● **Work required**: Copy the items verbatim, starting from the first line and stopping after the line that contains "(x=1534, y=250)".

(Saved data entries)
-------------------------
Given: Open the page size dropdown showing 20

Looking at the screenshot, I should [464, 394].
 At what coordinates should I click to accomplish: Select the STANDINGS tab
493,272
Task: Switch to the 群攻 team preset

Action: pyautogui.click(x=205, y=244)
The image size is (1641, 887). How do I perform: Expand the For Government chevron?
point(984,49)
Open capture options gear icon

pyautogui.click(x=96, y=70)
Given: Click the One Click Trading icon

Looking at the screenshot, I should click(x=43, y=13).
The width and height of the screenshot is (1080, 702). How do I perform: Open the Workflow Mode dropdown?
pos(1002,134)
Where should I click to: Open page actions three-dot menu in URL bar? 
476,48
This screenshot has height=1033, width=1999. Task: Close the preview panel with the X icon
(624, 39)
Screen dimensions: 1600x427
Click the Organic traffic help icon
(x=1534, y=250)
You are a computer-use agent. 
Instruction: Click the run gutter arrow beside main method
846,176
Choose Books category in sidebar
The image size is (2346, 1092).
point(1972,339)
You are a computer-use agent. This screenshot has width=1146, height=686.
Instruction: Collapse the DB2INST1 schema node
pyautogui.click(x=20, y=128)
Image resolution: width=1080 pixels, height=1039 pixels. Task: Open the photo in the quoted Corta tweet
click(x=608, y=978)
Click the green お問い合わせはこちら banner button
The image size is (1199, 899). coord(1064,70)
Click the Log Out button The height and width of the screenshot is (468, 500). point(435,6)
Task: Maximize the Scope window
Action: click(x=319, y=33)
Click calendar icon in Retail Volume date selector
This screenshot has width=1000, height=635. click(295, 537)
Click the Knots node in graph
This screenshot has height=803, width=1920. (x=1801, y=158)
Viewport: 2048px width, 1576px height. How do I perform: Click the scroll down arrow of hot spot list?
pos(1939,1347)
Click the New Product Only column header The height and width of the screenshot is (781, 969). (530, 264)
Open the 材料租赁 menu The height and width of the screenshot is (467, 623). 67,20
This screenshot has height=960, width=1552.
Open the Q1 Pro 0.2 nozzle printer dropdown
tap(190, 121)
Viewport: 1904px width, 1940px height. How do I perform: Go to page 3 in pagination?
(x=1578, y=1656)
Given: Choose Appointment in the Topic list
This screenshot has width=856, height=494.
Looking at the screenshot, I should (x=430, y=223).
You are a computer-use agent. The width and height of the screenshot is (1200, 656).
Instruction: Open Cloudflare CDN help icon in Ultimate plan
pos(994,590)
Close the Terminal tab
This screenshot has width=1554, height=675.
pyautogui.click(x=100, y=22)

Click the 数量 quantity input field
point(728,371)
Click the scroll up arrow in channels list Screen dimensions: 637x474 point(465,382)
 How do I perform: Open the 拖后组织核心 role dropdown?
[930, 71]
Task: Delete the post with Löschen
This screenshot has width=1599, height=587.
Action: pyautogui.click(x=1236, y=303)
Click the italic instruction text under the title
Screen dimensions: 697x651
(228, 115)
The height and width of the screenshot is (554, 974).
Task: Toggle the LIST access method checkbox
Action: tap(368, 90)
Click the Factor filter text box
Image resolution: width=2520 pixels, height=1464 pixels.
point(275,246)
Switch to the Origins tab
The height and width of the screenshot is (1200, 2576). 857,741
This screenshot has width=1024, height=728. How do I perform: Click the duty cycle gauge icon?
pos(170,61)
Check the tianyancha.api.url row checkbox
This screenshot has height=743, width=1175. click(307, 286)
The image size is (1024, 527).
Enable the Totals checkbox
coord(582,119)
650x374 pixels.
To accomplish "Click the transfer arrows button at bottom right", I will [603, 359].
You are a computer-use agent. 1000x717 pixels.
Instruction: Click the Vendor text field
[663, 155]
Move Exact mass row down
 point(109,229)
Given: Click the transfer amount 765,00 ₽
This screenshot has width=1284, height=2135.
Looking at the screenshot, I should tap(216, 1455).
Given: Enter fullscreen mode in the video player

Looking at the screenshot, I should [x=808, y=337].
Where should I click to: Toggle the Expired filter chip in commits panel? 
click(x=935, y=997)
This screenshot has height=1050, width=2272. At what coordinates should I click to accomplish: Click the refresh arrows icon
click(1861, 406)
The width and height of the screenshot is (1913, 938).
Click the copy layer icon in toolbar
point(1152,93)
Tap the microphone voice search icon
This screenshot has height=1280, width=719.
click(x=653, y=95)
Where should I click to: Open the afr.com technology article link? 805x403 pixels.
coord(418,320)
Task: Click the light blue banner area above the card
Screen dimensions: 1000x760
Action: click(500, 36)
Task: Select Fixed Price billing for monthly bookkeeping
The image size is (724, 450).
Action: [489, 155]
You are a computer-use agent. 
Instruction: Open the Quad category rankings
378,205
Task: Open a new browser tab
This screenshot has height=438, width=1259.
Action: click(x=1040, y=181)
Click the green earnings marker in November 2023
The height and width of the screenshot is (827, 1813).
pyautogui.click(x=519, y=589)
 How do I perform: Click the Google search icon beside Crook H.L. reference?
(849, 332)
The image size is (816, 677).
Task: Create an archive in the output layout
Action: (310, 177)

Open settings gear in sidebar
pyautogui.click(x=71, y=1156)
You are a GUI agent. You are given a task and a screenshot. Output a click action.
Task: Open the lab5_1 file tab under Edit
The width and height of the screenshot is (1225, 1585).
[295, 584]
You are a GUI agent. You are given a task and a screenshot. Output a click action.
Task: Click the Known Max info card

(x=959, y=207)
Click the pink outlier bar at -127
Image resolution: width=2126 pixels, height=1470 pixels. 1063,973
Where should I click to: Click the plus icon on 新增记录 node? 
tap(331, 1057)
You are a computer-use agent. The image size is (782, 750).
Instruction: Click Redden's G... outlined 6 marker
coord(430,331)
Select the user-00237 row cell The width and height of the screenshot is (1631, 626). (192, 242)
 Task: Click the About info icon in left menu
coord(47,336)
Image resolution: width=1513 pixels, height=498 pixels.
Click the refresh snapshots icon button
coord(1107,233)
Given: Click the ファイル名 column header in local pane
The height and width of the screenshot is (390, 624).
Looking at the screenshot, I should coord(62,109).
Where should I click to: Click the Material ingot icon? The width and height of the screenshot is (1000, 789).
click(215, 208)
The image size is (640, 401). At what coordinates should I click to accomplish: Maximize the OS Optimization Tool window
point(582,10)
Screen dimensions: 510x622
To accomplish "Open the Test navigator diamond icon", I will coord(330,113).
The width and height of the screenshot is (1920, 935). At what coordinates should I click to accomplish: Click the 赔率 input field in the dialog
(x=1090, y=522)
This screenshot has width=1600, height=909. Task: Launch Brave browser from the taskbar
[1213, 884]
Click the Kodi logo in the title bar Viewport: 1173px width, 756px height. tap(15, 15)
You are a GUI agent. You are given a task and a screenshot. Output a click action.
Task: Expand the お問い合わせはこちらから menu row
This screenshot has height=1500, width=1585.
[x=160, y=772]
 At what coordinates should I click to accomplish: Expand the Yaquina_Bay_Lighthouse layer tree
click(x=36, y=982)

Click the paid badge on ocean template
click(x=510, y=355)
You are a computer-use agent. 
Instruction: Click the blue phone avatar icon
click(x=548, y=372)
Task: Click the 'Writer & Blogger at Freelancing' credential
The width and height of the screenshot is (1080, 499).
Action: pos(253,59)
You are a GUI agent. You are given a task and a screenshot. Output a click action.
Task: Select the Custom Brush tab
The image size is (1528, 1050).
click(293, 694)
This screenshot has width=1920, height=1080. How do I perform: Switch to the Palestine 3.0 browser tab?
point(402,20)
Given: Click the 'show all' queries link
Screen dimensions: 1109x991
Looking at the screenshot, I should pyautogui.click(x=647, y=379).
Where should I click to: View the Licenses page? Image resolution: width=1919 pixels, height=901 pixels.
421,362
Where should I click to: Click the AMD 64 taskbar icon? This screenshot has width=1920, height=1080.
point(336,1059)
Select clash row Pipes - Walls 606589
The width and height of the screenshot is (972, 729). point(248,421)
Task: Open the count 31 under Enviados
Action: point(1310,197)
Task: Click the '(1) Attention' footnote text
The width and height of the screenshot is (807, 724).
-------------------------
● **Response**:
Given: Open the page size dropdown showing 20

Looking at the screenshot, I should [464, 394].
 At what coordinates should I click to accomplish: Select the STANDINGS tab
493,272
Task: Switch to the 群攻 team preset

Action: pyautogui.click(x=205, y=244)
The image size is (1641, 887). How do I perform: Expand the For Government chevron?
point(984,49)
Open capture options gear icon

pyautogui.click(x=96, y=70)
Given: Click the One Click Trading icon

Looking at the screenshot, I should click(x=43, y=13).
The width and height of the screenshot is (1080, 702). How do I perform: Open the Workflow Mode dropdown?
pos(1002,134)
Where should I click to: Open page actions three-dot menu in URL bar? 
476,48
This screenshot has height=1033, width=1999. Task: Close the preview panel with the X icon
(624, 39)
Screen dimensions: 1600x427
Click the Organic traffic help icon
(x=1534, y=250)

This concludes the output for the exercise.